Agents of S.H.I.E.L.D.
I don’t know if Agents of S.H.I.E.L.D. was the most amazing pilot I’ve ever seen — it’s no “Serenity,” is what I’m saying — but it’s solid and entertaining, and I enjoyed watching it. I love Coulson (Clark Gregg), obviously, and I’m naturally intrigued by the mystery of his resurrection, especially since Coulson himself seems to be in the dark about it. Although I must say, I’ve been reading a lot of fan speculation that Coulson is, in fact, a robot or a Life Model Decoy or something of that nature, and if that’s actually the case, Whedon’s going to have to do a lot of work to sell me on it. (Because I’m sure Joss Whedon — and Jed Whedon and Maurissa Tancharoen too — are highly concerned with what I think about this program. Stop laughing. Of course they are.)
I like some of the tie-ins to previous Marvel movies (like Extremis from Iron Man 3), and I’m relieved that Skye doesn’t seem nearly as annoying as she came off in the promos. Mostly, I’m just waiting around for the actual character development. Weirdly, I’m most concerned about Fitz and Simmons — they’re cute and, you know, accents! But I wish I could have seen anything to them besides cute and accents. I mean, it’s a pilot. A lot of pilots are too busy setting up the universe to get into any real character building, and that’s cool. It’s just . . . this is Joss Whedon, and I’ve come to sort of expect better from him. But hey, I’m still excited. COULSON LIVES!
“It’s a diaster.”
“No, it’s an origin story.
Person of Interest
The actual case in Person of Interest was just sort of blah, and I was a tiny bit disappointed by the lack of awesome Finch (Michael Emerson) moments, just because I love Finch. But the women in this episode . . . the women owned.

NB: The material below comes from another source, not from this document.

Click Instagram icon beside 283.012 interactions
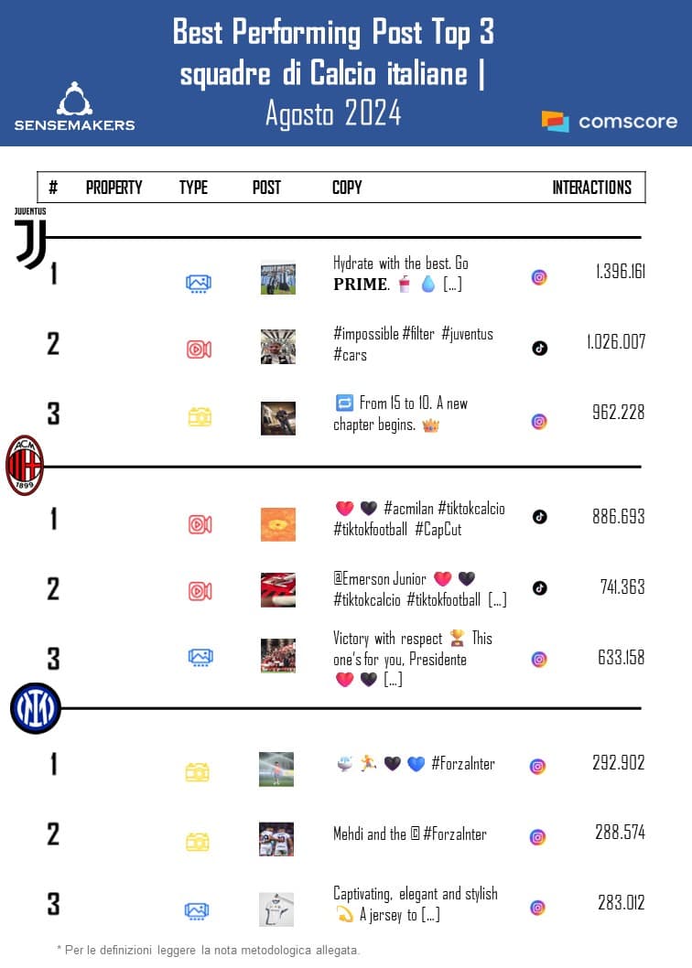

Sarah Shahi is immensely badass as Shaw. I loved every moment she was on screen — I would totally watch an action movie starring her. And Root (Amy Acker), always awesome, is currently stuck in an insane asylum arguing with the Machine on the pros and cons of murdering her skeezy psychologist? Yes, please. And then somewhere between getting demoted, hiding out Elias (Enrico Colantoni) and keeping a Secret Crazy Vengeance Wall in her closet — Carter (Taraji P. Henson) got a lot more interesting. Also, Reese is right. She does look pretty badass in that uniform.
My only thing — the part where Reese abandons Fusco alone to deactive the bomb, and the false tension that arrives when he might not have defused it in time? Eh. I know it’s supposed to be funny, but it just made such little sense for John (Jim Caviezel) to actually do this that I couldn’t get into the humor. It felt way too contrived for me.
“The truth is God is eleven years old.”
I drifted away from this show last year but after hearing positive reviews and a few surprising developments, I decided to check out the second season premiere because, hey, I like Jonny Lee Miller and Lucy Liu quite a bit, so why not? And kind of like Person of Interest — I wasn’t exactly wowed by the case, but I enjoyed the episode well enough. It’s fun. I really like that I can already see how Sherlock has grown as a character from the last time I watched this show — one of my big problems with actual Sherlock adaptations or shows with Sherlock-esque characters (i.e., House) is that their super-observational powers coupled with their near-to-total lack of people skills starts feeling stagnant after a while, and I tend to turn against the character. You know, I don’t want them to become bright, shiny, happy people all the time, but if characters refuse to have any kind of actual growth . . . you know, I get bored.
I also enjoyed seeing Sean Pertwee as Lestrade, mostly because I like his gravelly voice, and Rhys Ifans as Mycroft. The scene on the bench? Awesome. I will gladly come back to watch this show if there continue to be more scenes like that.
“Our relationship is entirely genetic.”